Interfaith Executive Director Jodi Peterson-Stigers agreed the shelter is not a sustainable long-term solution. 

"It's not ideal conditions for us," she said. "But that being said, it is far better than to have this very vulnerable population out on the street. And so, we figure out how to make it work as we create forward solutions that will hopefully create more permanent housing and also create more shelter beds." 

Mary Selet, who moved into the shelter with her husband and son about two months ago, said she is "excited and thankful" councilmembers approved the money. 

The family heard about Interfaith after moving to Boise from Iowa. She said they became homeless after not being able to find housing within their budget. 
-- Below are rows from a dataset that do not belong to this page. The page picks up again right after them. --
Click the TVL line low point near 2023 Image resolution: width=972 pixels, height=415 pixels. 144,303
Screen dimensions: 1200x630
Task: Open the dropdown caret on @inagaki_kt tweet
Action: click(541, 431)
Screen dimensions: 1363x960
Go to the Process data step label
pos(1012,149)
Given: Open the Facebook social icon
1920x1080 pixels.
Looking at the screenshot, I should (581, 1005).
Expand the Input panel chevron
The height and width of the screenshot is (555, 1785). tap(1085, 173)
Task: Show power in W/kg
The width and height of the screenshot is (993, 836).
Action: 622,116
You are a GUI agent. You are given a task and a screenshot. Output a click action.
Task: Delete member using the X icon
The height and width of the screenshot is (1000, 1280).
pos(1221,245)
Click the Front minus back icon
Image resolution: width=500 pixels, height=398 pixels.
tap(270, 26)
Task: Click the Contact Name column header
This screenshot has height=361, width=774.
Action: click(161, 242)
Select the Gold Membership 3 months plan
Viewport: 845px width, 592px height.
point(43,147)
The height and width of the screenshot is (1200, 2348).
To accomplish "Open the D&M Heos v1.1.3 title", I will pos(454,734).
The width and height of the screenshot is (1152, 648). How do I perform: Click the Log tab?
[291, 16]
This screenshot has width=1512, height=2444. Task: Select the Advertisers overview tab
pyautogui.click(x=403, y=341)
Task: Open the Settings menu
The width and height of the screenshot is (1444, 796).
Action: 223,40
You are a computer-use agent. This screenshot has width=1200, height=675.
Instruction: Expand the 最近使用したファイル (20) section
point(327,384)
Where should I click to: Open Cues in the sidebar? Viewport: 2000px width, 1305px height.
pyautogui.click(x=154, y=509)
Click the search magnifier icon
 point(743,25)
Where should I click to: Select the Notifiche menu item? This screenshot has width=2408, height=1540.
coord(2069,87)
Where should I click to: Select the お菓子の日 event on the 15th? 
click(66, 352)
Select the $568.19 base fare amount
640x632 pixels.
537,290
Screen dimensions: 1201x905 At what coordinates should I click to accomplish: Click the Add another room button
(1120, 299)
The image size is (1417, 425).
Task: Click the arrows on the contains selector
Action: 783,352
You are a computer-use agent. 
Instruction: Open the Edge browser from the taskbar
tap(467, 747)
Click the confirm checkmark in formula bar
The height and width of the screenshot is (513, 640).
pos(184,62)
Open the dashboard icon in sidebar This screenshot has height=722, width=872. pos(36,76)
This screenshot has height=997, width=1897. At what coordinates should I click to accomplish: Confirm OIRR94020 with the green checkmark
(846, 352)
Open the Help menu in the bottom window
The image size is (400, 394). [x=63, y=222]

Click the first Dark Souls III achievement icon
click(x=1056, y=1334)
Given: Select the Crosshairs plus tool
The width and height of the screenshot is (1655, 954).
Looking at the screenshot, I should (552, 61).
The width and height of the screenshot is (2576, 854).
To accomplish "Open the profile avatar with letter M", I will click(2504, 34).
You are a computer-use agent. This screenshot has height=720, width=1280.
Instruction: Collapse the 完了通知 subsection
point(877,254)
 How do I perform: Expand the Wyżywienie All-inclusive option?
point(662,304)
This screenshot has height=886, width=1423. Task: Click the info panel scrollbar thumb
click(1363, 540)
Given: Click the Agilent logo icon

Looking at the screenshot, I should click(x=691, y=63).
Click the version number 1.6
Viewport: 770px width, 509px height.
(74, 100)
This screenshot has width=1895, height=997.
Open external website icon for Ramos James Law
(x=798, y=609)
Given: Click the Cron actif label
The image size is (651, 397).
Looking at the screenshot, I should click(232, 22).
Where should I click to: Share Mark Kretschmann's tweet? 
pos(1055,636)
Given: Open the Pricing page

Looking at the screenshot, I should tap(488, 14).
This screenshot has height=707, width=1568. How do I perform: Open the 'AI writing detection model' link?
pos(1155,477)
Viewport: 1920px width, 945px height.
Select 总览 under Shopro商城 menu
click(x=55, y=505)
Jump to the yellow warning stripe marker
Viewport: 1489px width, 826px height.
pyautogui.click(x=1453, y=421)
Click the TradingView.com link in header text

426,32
Selet said she and her husband both work and are saving the money they earn. 

"It means so much," she said. "It gives us shelter. We're not on the street, nor the car, nor the expensive hotels." 

Peterson-Stigers said Interfaith still needs $1 million before construction starts on their new homeless shelter. Currently, the nonprofit can help about 165 people at its downtown shelter on River Street near Americana Boulevard. 

The new location, in the former Salvation Army building on State Street, will serve 205 people. Once that opens, she said some people from the hotel can move there. 

Several families will likely also be able to move into affordable housing units the city is working on, Hallyburton said. 

"What we hope for as a Council and the Mayor's Office is ... let's get these projects funded," he said. "Let's get these folks out of the hotel so we don't have to continue to invest funds into a situation that again, isn't ideal for the people that are living there."